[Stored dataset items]
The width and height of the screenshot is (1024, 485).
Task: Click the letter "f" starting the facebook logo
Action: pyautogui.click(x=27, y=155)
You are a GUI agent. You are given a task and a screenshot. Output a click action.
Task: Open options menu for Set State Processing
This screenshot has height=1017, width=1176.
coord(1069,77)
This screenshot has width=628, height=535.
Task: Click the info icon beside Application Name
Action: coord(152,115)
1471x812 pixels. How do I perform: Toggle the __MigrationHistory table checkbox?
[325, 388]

...

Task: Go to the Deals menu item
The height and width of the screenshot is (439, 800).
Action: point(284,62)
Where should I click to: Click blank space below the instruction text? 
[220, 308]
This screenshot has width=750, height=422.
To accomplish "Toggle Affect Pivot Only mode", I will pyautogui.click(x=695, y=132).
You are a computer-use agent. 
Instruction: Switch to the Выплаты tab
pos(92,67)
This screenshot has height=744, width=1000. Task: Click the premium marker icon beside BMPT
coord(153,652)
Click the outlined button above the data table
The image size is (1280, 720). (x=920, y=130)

**Work required:**
Please copy each line of the records above that holds the word "menu".

**Answer to this exercise:**
Task: Open options menu for Set State Processing
Task: Go to the Deals menu item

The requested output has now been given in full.